Results: Radiolabelling of γδ-T cells was achieved with 35 % efficiency. Radiolabelled γδ-T cells showed the expected biodistribution/pharmacokinetics. No adverse effects were observed in the animals over the course of the study. Accumulation of γδ-T cells in tumours was demonstrated by PET/CT and ex vivo biodistribution studies. Tumour uptake was higher in the PLA-treated group than in control groups (γδ+PLA: 2.42 ± 0.41 %ID/g versus γδ alone: 1.33 ± 0.31 %ID/g (n=3, p=0.011; 1-way ANOVA) and damaged γδ: 0.98 ± 0.18 %ID/g (n=3, p=0.004)).

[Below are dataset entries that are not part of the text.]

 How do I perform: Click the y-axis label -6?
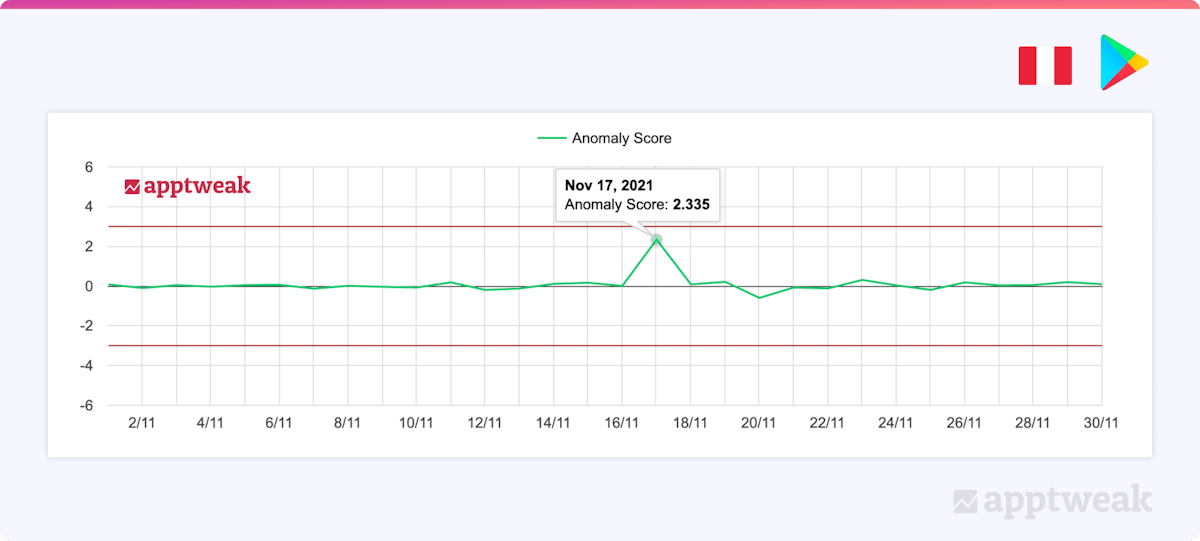pos(86,406)

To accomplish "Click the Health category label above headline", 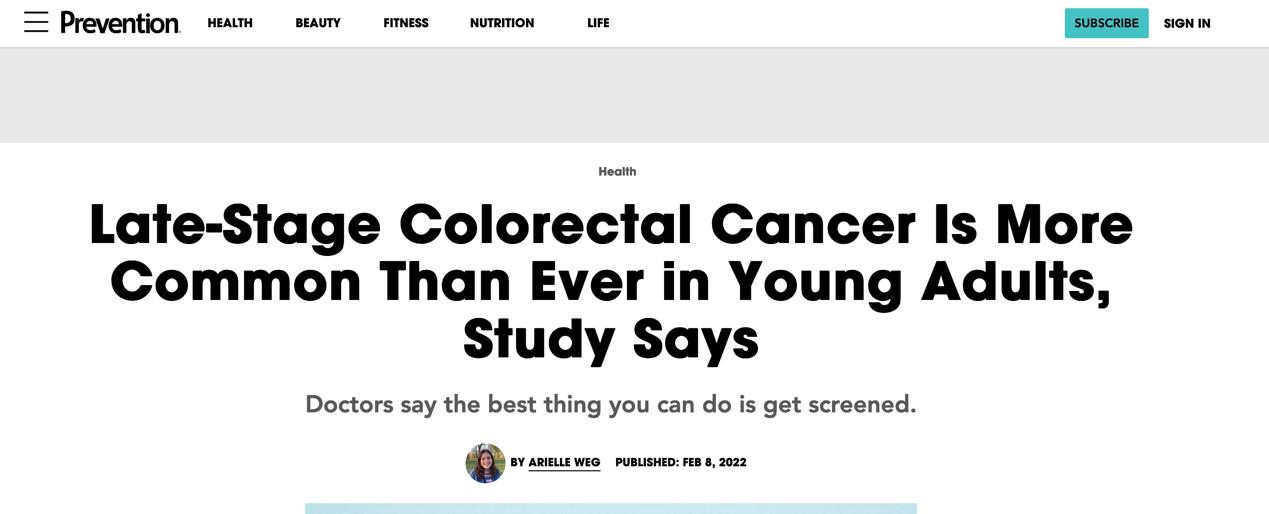I will click(x=617, y=171).
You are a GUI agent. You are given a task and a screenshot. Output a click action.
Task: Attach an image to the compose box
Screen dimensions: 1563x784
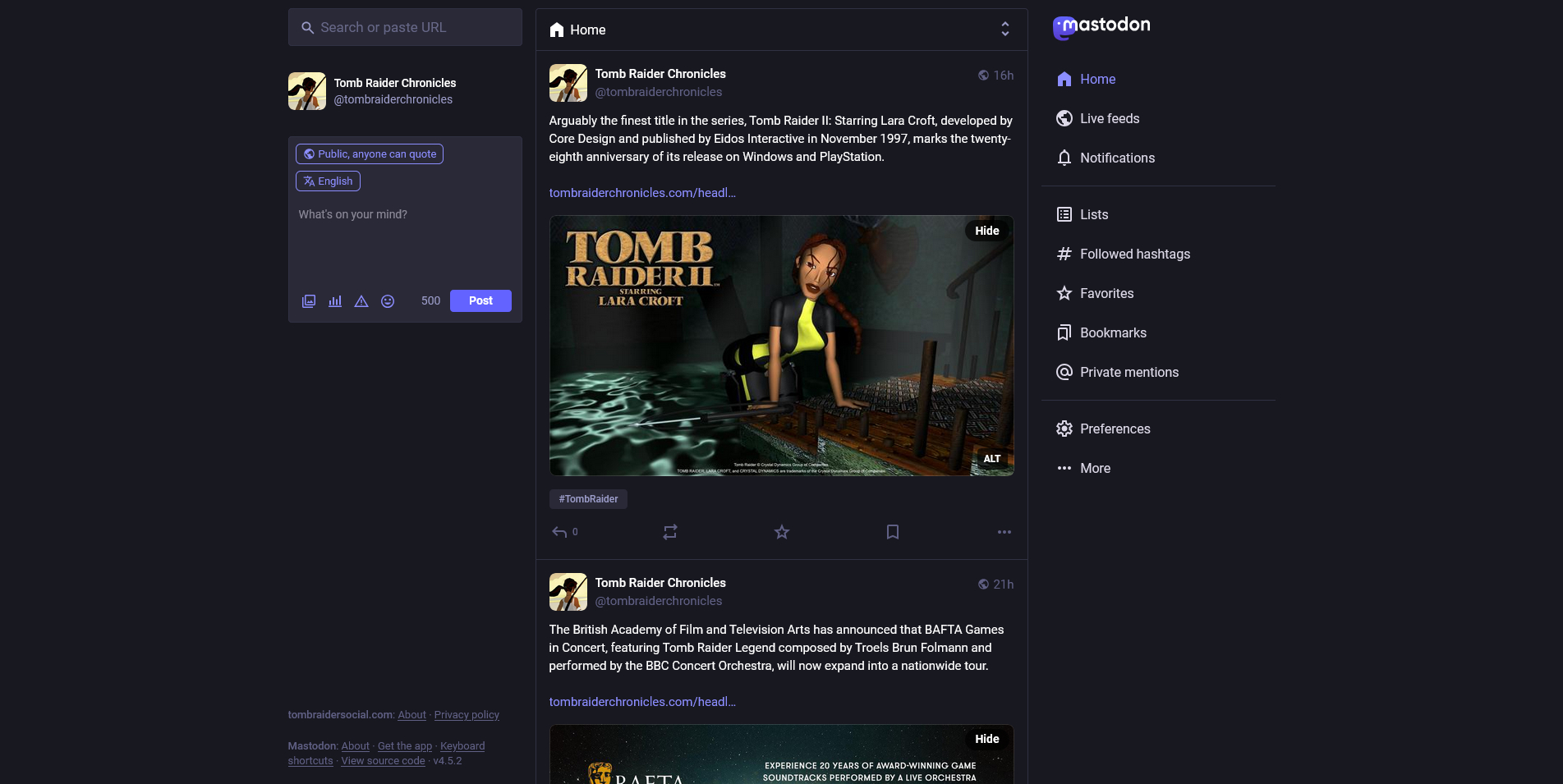click(x=308, y=301)
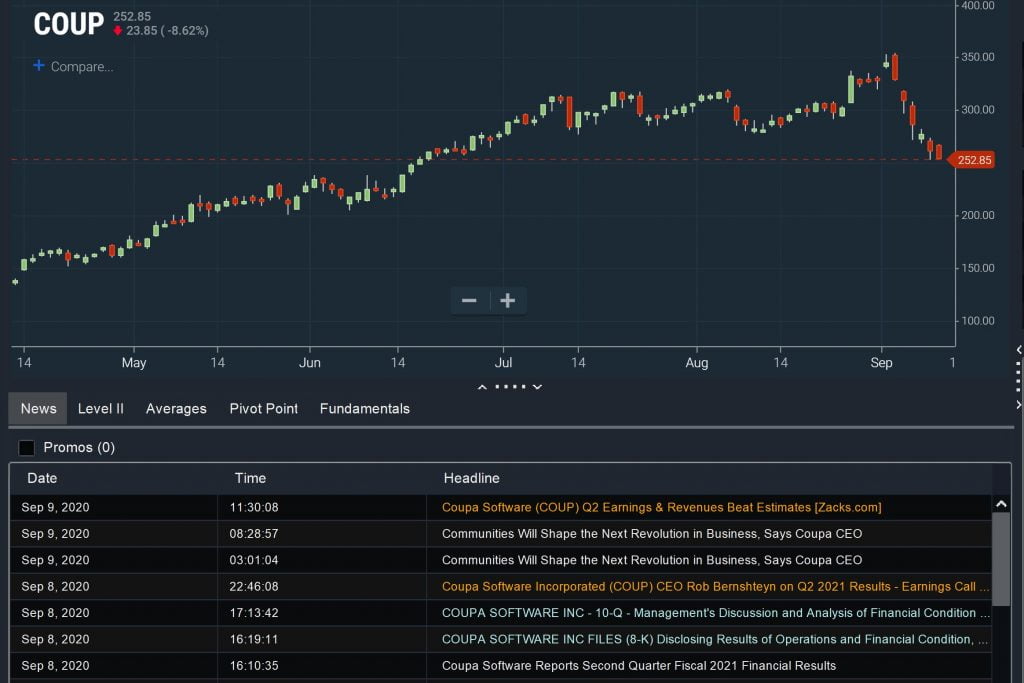This screenshot has height=683, width=1024.
Task: Click the right arrow on right edge splitter
Action: [1018, 404]
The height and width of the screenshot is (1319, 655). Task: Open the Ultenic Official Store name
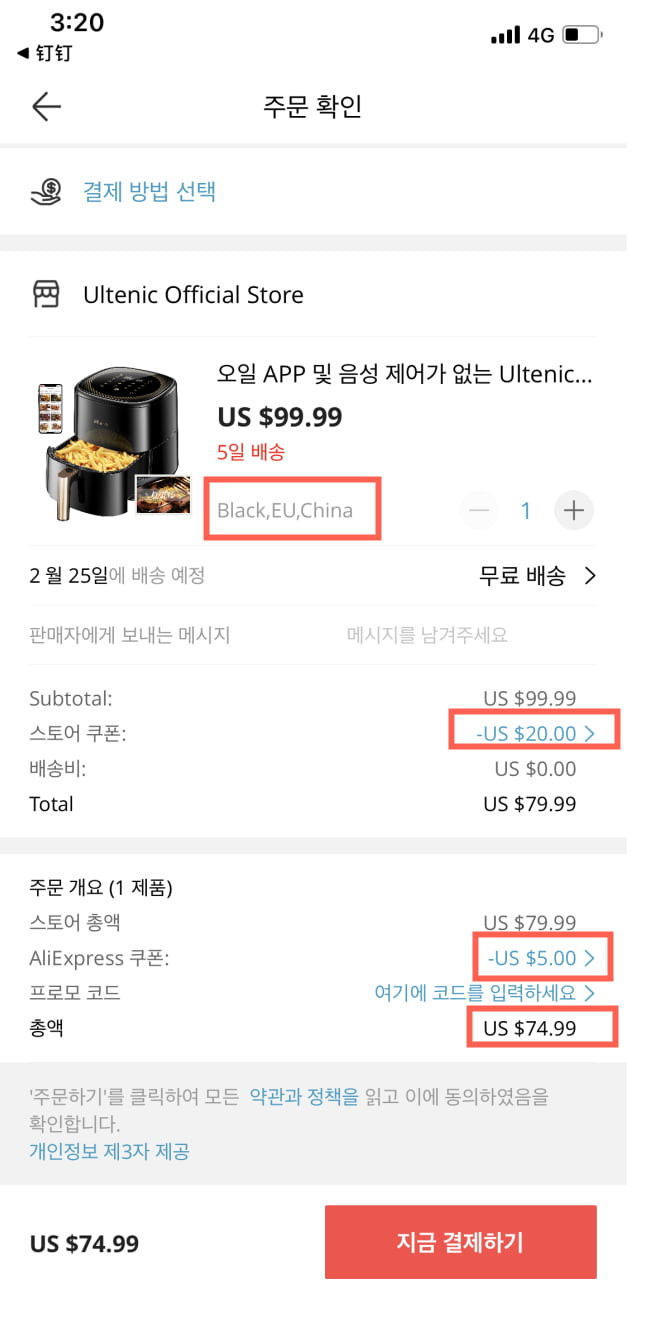(x=193, y=295)
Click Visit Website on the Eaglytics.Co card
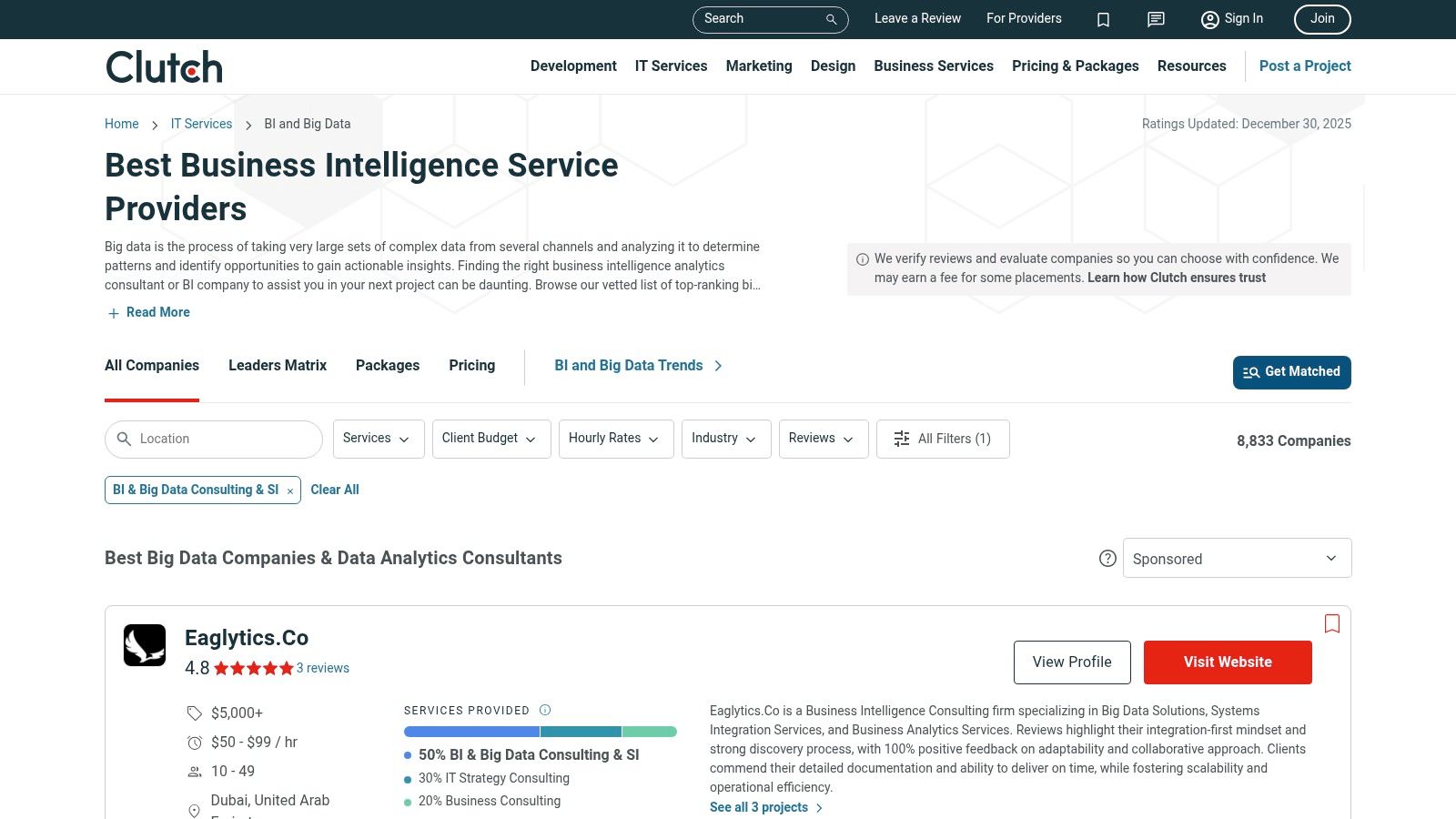This screenshot has height=819, width=1456. 1227,662
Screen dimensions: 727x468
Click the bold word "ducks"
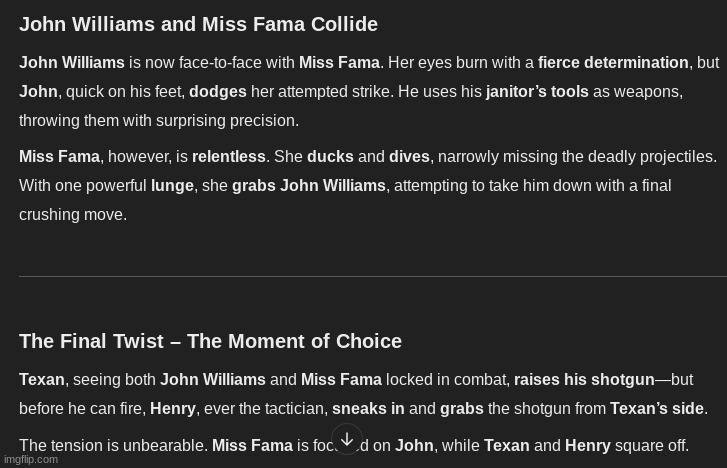330,157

Conclusion: We demonstrated that 89Zr(oxine)4 allows efficient delivery of 89Zr to γδ-T cells and sufficient retention for in vivo tracking by PET over 7 days. Accumulation in tumour tissue was enhanced by pretreatment with bisphosphonate-loaded liposomes. Research Support: Funding body: Cancer Research UK.